Member of the Kansas Senate from the 14th district
- In office January 13, 1997 – January 14, 2013
- Preceded by: William Robert Brady
- Succeeded by: Forrest Knox

Personal details
- Born: August 2, 1952 (age 73) Chanute, Kansas, U.S.
- Party: Republican
- Spouse: Toni
- Education: Pittsburg State University Neosho County Community College

= Dwayne Umbarger =

American politician (born 1952)

Dwayne D. Umbarger (August 2, 1952) is a former Republican member of the Kansas Senate, representing the 14th district from 1997 until 2013. He has been the Assistant Majority Whip since 2003. In 1995 and 1996, he was on the ANW Special Education Board in Humbolt, Kansas. He was also a School Board member for the Consolidated Unified School District #101 in Erie from 1994 to 1996.

==Committee assignments==
Sen.
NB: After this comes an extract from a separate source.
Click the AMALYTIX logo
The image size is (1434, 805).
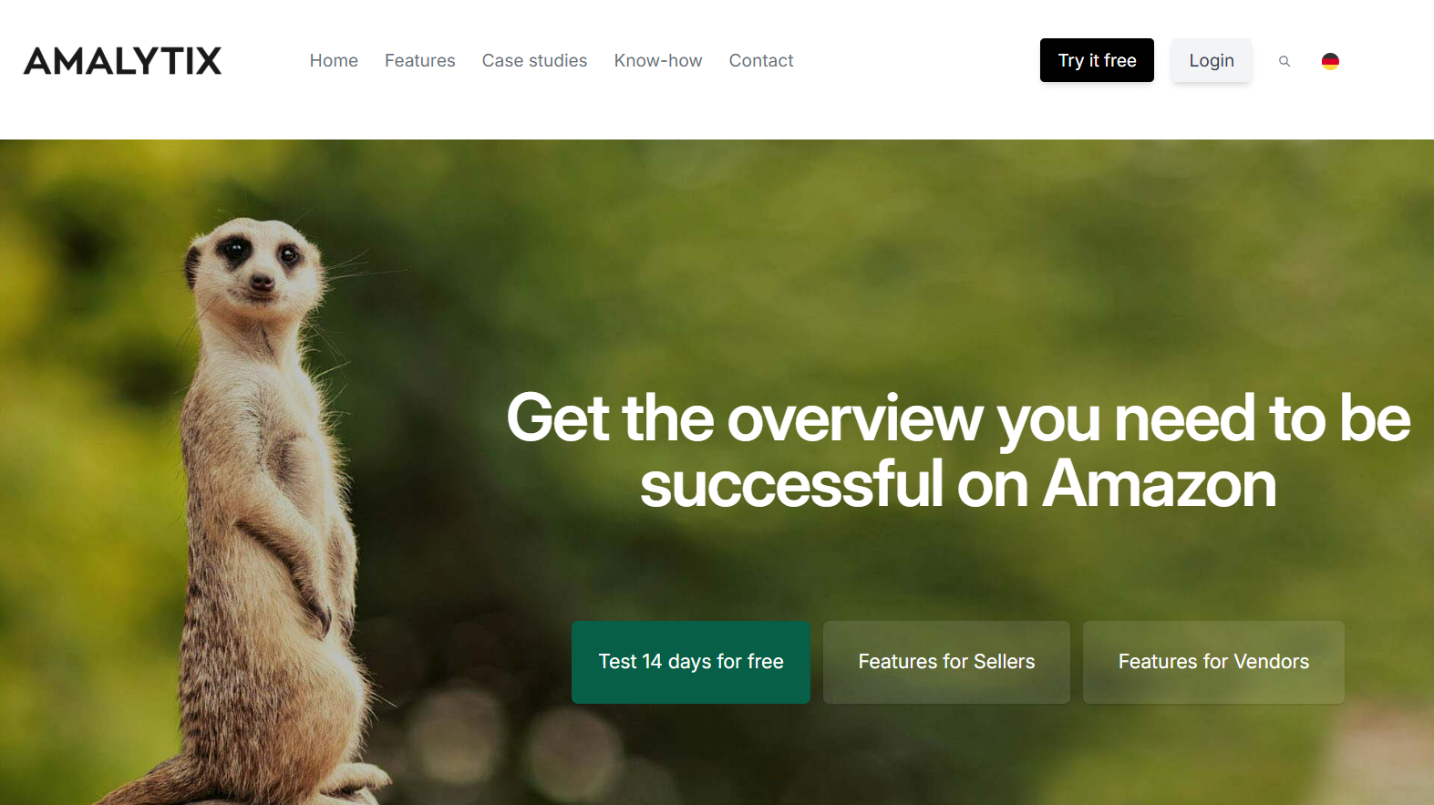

Umbarger serves on these legislative committees:
- Transportation (chair)
- Joint Committee on State Building Construction (vice-chair)
- Joint Committee on Arts and Cultural Resources
- Education
- Joint Committee on Home and Community Based Services Oversight
- Judiciary
- Joint Committee on Legislative Post Audit
- Organization, Calendar and Rules
- Ways and Means

==Major donors==
Some of the top contributors to Marshall's 2008 campaign, according to the National Institute on Money in State Politics:
 Kansas Republican Senatorial Committee, Kansas Association of Realtors, American Federation of State, County and Municipal Employees, Kansas National Education Association, Kansas Dental Association

Health care companies were his largest donor group.